Fundamentally, I believe every person is doing the best they can with the knowledge and skills they have. I also believe — as a former educator — that learning new information and acquiring new skills is almost always a positive thing. Having coached teachers for over 5 years, I know what it’s like to grapple with difficult ideas, be pushed to the limit, and put the good of others ahead of our own defensiveness when confronted with the challenge of change.


I believe this is why it’s so frustrating to spend time persuading food service professionals and dedicated school staff that investing in children’s health, even when it's hard and new, is worthwhile.


Worth reevaluating current practices.

Worth trying new things.

Worth throwing out preconceived notions or excuses.

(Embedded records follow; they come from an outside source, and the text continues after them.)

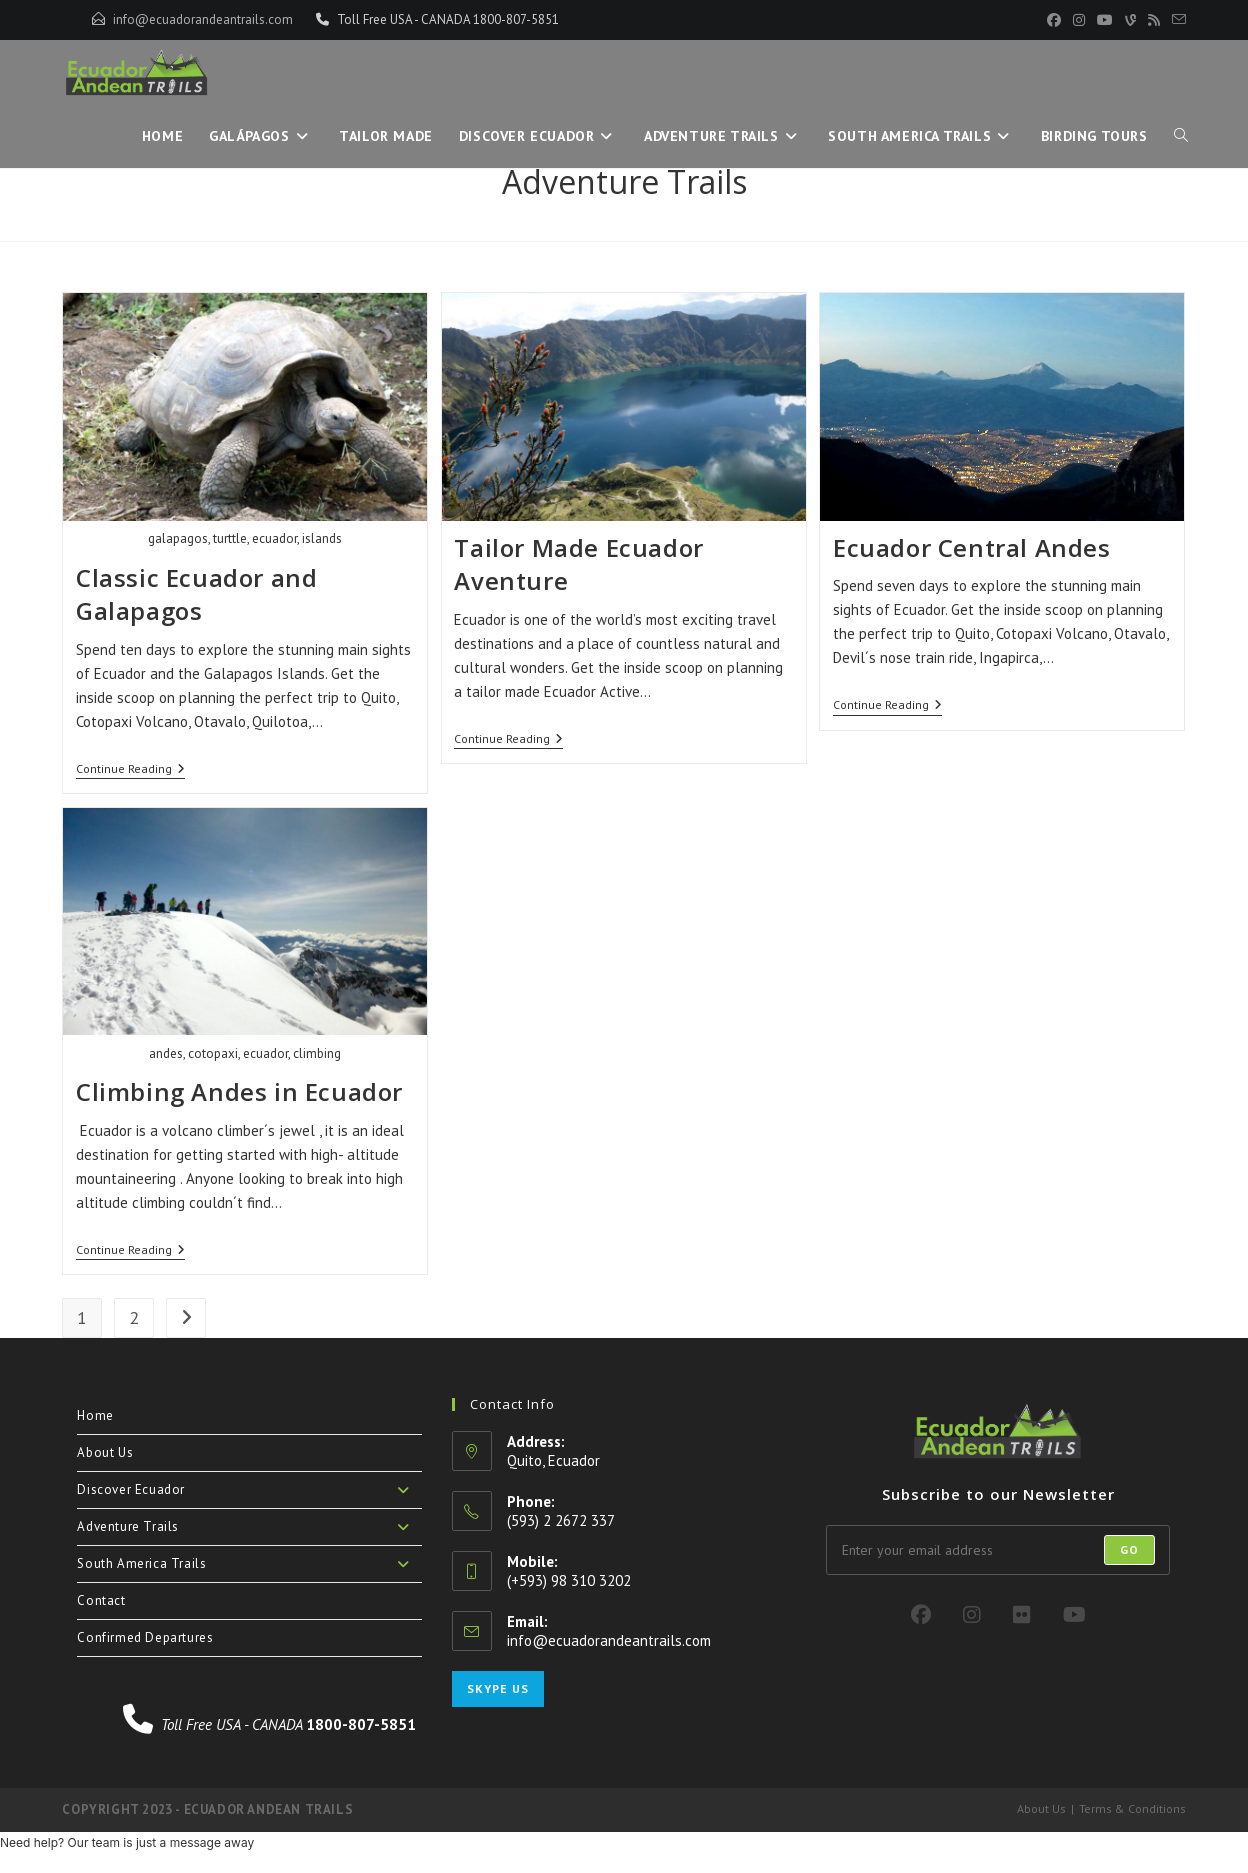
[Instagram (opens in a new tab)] (1079, 20)
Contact (101, 1600)
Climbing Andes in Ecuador (239, 1091)
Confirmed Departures (145, 1637)
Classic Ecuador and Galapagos (196, 594)
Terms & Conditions (1132, 1808)
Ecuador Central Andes (972, 547)
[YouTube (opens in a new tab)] (1105, 20)
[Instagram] (972, 1615)
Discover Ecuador (249, 1490)
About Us (105, 1452)
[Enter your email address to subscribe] (998, 1550)
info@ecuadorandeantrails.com (203, 19)
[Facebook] (921, 1615)
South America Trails (249, 1564)
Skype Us (498, 1688)
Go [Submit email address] (1129, 1549)
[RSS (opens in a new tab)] (1154, 20)
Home (95, 1415)
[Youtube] (1074, 1615)
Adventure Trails (249, 1527)
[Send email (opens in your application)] (1176, 20)
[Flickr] (1022, 1615)
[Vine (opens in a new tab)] (1130, 20)
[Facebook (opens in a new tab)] (1054, 20)
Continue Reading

Worth learning from each other.

Worth keeping an open mind.


At Balanced, I believe our ask of school districts and other institutions is pretty reasonable: improve the healthfulness of lunch menus by replacing a portion or two of foods high in cholesterol, saturated fat, and sodium with plants. In short, more fruits, vegetables, and plant-proteins. Fewer chicken nuggets, meatball subs, and corn dogs.


For most school districts it would be as simple as swapping one animal-based entree each week with a plant-based alternative. Bean burrito instead of beef. Tofu teriyaki instead of chicken. Vegetable quesadilla, lentil marinara, or a veggie burger once in awhile (you get the idea).


Still, despite being armed with science, stories, community support and even a toolkit designed expressly to help the food service team every step of the way, our team is usually met with a list of excuses and more often than not, hostility.


The thing is: I get it, I really do. It is not easy or pleasant to have an unknown someone — or organization — asking you to do your job differently and change something that’s ostensibly working just fine. I understand how that could make some adults feel angry, hostile, or defensive. And I could say “but that’s my job” to justify why I continue to advocate so doggedly despite the resistance, but that wouldn’t be true. Although it *is* my job, more than that, it’s the right thing to do.


My loyalty is — and will always be — to the children impacted by unhealthy food.


This is a stock photo — of very real children — who more likely than not are affected by very real unhealthy menus in their schools.

To be clear, my loyalty to our children is not a blind attack on adults. It does mean, however, that I’m prepared to hold the institutions that serve our families accountable until meaningful change occurs, even if/when it’s uncomfortable. As much as I want to acquiesce and have a more uneventful professional life, I can’t. The future health and wellbeing of our children is more important to me than the temporary discomfort of a difficult conversation.


My goal has never been to antagonize adults or call into question the abilities of food service professionals. It is because of my deep belief in their professionalism and potential that I hold them to such high standards. And it is because the stakes are so high I refuse to demand less.

The way I see it, we are in partnership with one another, not opposition. The amazing thing about partnerships though, is that their primary role in our lives should be to make us better. True partnerships require us to be our best selves, and when we’re not, they help us improve. 


So as I enter even more conversations with major decision makers over the next few weeks, I enter them with an open mind, high expectations, and a sense of hopefulness. Yes, change is hard, uncomfortable and annoying even — but the very real health of children depends on us not backing down.


And what we can achieve by embracing the challenge together is worth it.